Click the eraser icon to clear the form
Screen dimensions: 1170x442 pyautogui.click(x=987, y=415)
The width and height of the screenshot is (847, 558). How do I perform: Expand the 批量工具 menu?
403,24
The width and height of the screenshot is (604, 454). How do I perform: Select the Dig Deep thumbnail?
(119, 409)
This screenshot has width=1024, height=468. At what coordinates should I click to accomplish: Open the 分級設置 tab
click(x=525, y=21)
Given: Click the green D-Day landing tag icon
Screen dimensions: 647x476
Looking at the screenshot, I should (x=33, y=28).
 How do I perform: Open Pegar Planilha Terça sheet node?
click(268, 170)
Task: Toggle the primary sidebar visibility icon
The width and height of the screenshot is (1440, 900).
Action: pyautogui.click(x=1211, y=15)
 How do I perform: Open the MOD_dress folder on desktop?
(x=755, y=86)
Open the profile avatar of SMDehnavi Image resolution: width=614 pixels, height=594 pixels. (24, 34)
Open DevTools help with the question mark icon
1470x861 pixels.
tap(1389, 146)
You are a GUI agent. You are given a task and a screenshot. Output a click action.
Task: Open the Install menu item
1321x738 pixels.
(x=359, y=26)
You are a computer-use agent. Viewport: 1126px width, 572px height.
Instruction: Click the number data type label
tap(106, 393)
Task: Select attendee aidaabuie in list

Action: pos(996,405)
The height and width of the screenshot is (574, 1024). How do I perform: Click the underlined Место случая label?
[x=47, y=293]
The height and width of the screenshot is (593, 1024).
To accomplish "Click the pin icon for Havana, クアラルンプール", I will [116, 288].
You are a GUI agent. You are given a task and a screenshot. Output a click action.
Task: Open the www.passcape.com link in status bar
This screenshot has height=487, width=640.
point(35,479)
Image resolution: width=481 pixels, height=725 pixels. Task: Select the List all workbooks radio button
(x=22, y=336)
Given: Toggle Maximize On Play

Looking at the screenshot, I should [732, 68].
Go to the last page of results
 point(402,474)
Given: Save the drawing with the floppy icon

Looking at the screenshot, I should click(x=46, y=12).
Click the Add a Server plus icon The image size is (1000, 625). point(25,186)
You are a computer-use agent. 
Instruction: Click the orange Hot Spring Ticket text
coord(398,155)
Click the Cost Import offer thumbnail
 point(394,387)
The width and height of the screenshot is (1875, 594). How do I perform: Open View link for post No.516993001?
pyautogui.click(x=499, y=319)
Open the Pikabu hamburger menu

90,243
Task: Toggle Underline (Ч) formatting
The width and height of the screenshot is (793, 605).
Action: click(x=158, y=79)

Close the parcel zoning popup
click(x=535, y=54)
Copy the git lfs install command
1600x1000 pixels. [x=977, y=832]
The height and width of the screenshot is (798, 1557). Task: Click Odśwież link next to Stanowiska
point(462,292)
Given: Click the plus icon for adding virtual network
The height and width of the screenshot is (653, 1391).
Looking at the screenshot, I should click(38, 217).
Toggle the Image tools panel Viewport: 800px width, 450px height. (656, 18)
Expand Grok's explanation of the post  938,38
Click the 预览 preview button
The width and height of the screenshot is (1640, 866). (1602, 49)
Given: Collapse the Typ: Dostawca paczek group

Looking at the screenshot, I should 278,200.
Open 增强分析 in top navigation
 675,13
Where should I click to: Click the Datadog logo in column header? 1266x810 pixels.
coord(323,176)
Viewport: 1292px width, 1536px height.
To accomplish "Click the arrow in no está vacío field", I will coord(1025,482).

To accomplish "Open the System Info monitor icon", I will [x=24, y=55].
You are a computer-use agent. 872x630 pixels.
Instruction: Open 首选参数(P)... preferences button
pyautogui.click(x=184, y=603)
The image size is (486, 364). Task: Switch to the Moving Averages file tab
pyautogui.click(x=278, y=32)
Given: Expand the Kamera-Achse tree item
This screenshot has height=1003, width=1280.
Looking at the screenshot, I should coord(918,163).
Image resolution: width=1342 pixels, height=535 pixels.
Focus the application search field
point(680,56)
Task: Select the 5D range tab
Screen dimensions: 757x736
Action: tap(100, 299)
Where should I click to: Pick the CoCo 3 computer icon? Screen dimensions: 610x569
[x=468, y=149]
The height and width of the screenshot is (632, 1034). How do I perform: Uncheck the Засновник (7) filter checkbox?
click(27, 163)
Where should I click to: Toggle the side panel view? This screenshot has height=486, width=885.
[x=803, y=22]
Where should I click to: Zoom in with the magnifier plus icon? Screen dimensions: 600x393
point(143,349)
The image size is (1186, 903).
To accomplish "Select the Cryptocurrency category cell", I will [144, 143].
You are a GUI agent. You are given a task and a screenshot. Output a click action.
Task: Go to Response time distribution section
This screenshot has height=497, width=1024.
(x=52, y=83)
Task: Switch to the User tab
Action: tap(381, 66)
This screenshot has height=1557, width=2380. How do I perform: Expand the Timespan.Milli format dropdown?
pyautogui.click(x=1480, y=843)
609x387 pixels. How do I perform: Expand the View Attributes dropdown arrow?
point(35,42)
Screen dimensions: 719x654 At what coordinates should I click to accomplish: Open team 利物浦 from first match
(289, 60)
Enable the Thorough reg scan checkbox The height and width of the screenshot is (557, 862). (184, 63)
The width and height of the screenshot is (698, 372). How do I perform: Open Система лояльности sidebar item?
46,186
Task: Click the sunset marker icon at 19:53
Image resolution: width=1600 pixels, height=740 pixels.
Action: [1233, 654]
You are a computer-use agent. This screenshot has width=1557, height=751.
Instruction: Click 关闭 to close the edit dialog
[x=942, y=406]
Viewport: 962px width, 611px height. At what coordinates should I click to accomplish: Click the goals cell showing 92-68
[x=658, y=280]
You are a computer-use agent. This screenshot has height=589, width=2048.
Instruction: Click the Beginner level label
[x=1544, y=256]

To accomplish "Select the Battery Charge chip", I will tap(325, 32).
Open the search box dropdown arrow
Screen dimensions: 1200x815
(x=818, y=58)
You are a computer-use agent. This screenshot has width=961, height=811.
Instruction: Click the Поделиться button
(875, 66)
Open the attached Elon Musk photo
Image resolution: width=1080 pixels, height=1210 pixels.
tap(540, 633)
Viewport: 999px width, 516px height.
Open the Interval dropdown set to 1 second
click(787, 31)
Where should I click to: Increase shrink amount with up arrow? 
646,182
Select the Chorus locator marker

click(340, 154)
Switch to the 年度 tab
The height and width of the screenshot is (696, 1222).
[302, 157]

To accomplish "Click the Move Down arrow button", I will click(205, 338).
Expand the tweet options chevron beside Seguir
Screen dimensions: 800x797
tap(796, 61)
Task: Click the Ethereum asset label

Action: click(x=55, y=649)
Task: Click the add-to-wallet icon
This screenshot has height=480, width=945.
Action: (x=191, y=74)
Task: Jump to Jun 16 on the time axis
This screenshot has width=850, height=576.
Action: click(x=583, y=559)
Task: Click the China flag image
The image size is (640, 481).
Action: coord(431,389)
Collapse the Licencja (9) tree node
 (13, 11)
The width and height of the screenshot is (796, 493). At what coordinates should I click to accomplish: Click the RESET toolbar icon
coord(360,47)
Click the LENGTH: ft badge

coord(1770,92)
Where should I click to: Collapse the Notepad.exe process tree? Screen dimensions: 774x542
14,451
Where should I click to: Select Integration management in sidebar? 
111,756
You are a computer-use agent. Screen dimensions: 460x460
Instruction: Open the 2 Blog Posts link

::::::

Go through the records above and write each one out again exactly.

Click the eraser icon to clear the form
Screen dimensions: 1170x442 pyautogui.click(x=987, y=415)
The width and height of the screenshot is (847, 558). How do I perform: Expand the 批量工具 menu?
403,24
The width and height of the screenshot is (604, 454). How do I perform: Select the Dig Deep thumbnail?
(119, 409)
This screenshot has width=1024, height=468. At what coordinates should I click to accomplish: Open the 分級設置 tab
click(x=525, y=21)
Given: Click the green D-Day landing tag icon
Screen dimensions: 647x476
Looking at the screenshot, I should (x=33, y=28).
 How do I perform: Open Pegar Planilha Terça sheet node?
click(268, 170)
Task: Toggle the primary sidebar visibility icon
The width and height of the screenshot is (1440, 900).
Action: pyautogui.click(x=1211, y=15)
 How do I perform: Open the MOD_dress folder on desktop?
(x=755, y=86)
Open the profile avatar of SMDehnavi Image resolution: width=614 pixels, height=594 pixels. (24, 34)
Open DevTools help with the question mark icon
1470x861 pixels.
tap(1389, 146)
You are a GUI agent. You are given a task and a screenshot. Output a click action.
Task: Open the Install menu item
1321x738 pixels.
(x=359, y=26)
You are a computer-use agent. Viewport: 1126px width, 572px height.
Instruction: Click the number data type label
tap(106, 393)
Task: Select attendee aidaabuie in list

Action: pos(996,405)
The height and width of the screenshot is (574, 1024). How do I perform: Click the underlined Место случая label?
[x=47, y=293]
The height and width of the screenshot is (593, 1024).
To accomplish "Click the pin icon for Havana, クアラルンプール", I will [116, 288].
You are a GUI agent. You are given a task and a screenshot. Output a click action.
Task: Open the www.passcape.com link in status bar
This screenshot has height=487, width=640.
point(35,479)
Image resolution: width=481 pixels, height=725 pixels. Task: Select the List all workbooks radio button
(x=22, y=336)
Given: Toggle Maximize On Play

Looking at the screenshot, I should [732, 68].
Go to the last page of results
 point(402,474)
Given: Save the drawing with the floppy icon

Looking at the screenshot, I should click(x=46, y=12).
Click the Add a Server plus icon The image size is (1000, 625). point(25,186)
You are a computer-use agent. 
Instruction: Click the orange Hot Spring Ticket text
coord(398,155)
Click the Cost Import offer thumbnail
 point(394,387)
The width and height of the screenshot is (1875, 594). How do I perform: Open View link for post No.516993001?
pyautogui.click(x=499, y=319)
Open the Pikabu hamburger menu

90,243
Task: Toggle Underline (Ч) formatting
The width and height of the screenshot is (793, 605).
Action: click(x=158, y=79)

Close the parcel zoning popup
click(x=535, y=54)
Copy the git lfs install command
1600x1000 pixels. [x=977, y=832]
The height and width of the screenshot is (798, 1557). Task: Click Odśwież link next to Stanowiska
point(462,292)
Given: Click the plus icon for adding virtual network
The height and width of the screenshot is (653, 1391).
Looking at the screenshot, I should click(38, 217).
Toggle the Image tools panel Viewport: 800px width, 450px height. (656, 18)
Expand Grok's explanation of the post  938,38
Click the 预览 preview button
The width and height of the screenshot is (1640, 866). (1602, 49)
Given: Collapse the Typ: Dostawca paczek group

Looking at the screenshot, I should 278,200.
Open 增强分析 in top navigation
 675,13
Where should I click to: Click the Datadog logo in column header? 1266x810 pixels.
coord(323,176)
Viewport: 1292px width, 1536px height.
To accomplish "Click the arrow in no está vacío field", I will coord(1025,482).

To accomplish "Open the System Info monitor icon", I will [x=24, y=55].
You are a computer-use agent. 872x630 pixels.
Instruction: Open 首选参数(P)... preferences button
pyautogui.click(x=184, y=603)
The image size is (486, 364). Task: Switch to the Moving Averages file tab
pyautogui.click(x=278, y=32)
Given: Expand the Kamera-Achse tree item
This screenshot has height=1003, width=1280.
Looking at the screenshot, I should coord(918,163).
Image resolution: width=1342 pixels, height=535 pixels.
Focus the application search field
point(680,56)
Task: Select the 5D range tab
Screen dimensions: 757x736
Action: tap(100, 299)
Where should I click to: Pick the CoCo 3 computer icon? Screen dimensions: 610x569
[x=468, y=149]
The height and width of the screenshot is (632, 1034). How do I perform: Uncheck the Засновник (7) filter checkbox?
click(27, 163)
Where should I click to: Toggle the side panel view? This screenshot has height=486, width=885.
[x=803, y=22]
Where should I click to: Zoom in with the magnifier plus icon? Screen dimensions: 600x393
point(143,349)
The image size is (1186, 903).
To accomplish "Select the Cryptocurrency category cell", I will [144, 143].
You are a GUI agent. You are given a task and a screenshot. Output a click action.
Task: Go to Response time distribution section
This screenshot has height=497, width=1024.
(x=52, y=83)
Task: Switch to the User tab
Action: tap(381, 66)
This screenshot has height=1557, width=2380. How do I perform: Expand the Timespan.Milli format dropdown?
pyautogui.click(x=1480, y=843)
609x387 pixels. How do I perform: Expand the View Attributes dropdown arrow?
point(35,42)
Screen dimensions: 719x654 At what coordinates should I click to accomplish: Open team 利物浦 from first match
(289, 60)
Enable the Thorough reg scan checkbox The height and width of the screenshot is (557, 862). (184, 63)
The width and height of the screenshot is (698, 372). How do I perform: Open Система лояльности sidebar item?
46,186
Task: Click the sunset marker icon at 19:53
Image resolution: width=1600 pixels, height=740 pixels.
Action: [1233, 654]
You are a computer-use agent. This screenshot has width=1557, height=751.
Instruction: Click 关闭 to close the edit dialog
[x=942, y=406]
Viewport: 962px width, 611px height. At what coordinates should I click to accomplish: Click the goals cell showing 92-68
[x=658, y=280]
You are a computer-use agent. This screenshot has height=589, width=2048.
Instruction: Click the Beginner level label
[x=1544, y=256]

To accomplish "Select the Battery Charge chip", I will tap(325, 32).
Open the search box dropdown arrow
Screen dimensions: 1200x815
(x=818, y=58)
You are a computer-use agent. This screenshot has width=961, height=811.
Instruction: Click the Поделиться button
(875, 66)
Open the attached Elon Musk photo
Image resolution: width=1080 pixels, height=1210 pixels.
tap(540, 633)
Viewport: 999px width, 516px height.
Open the Interval dropdown set to 1 second
click(787, 31)
Where should I click to: Increase shrink amount with up arrow? 
646,182
Select the Chorus locator marker

click(340, 154)
Switch to the 年度 tab
The height and width of the screenshot is (696, 1222).
[302, 157]

To accomplish "Click the Move Down arrow button", I will click(205, 338).
Expand the tweet options chevron beside Seguir
Screen dimensions: 800x797
tap(796, 61)
Task: Click the Ethereum asset label

Action: click(x=55, y=649)
Task: Click the add-to-wallet icon
This screenshot has height=480, width=945.
Action: (x=191, y=74)
Task: Jump to Jun 16 on the time axis
This screenshot has width=850, height=576.
Action: click(x=583, y=559)
Task: Click the China flag image
The image size is (640, 481).
Action: coord(431,389)
Collapse the Licencja (9) tree node
 (13, 11)
The width and height of the screenshot is (796, 493). At what coordinates should I click to accomplish: Click the RESET toolbar icon
coord(360,47)
Click the LENGTH: ft badge

coord(1770,92)
Where should I click to: Collapse the Notepad.exe process tree? Screen dimensions: 774x542
14,451
Where should I click to: Select Integration management in sidebar? 
111,756
You are a computer-use agent. Screen dimensions: 460x460
Instruction: Open the 2 Blog Posts link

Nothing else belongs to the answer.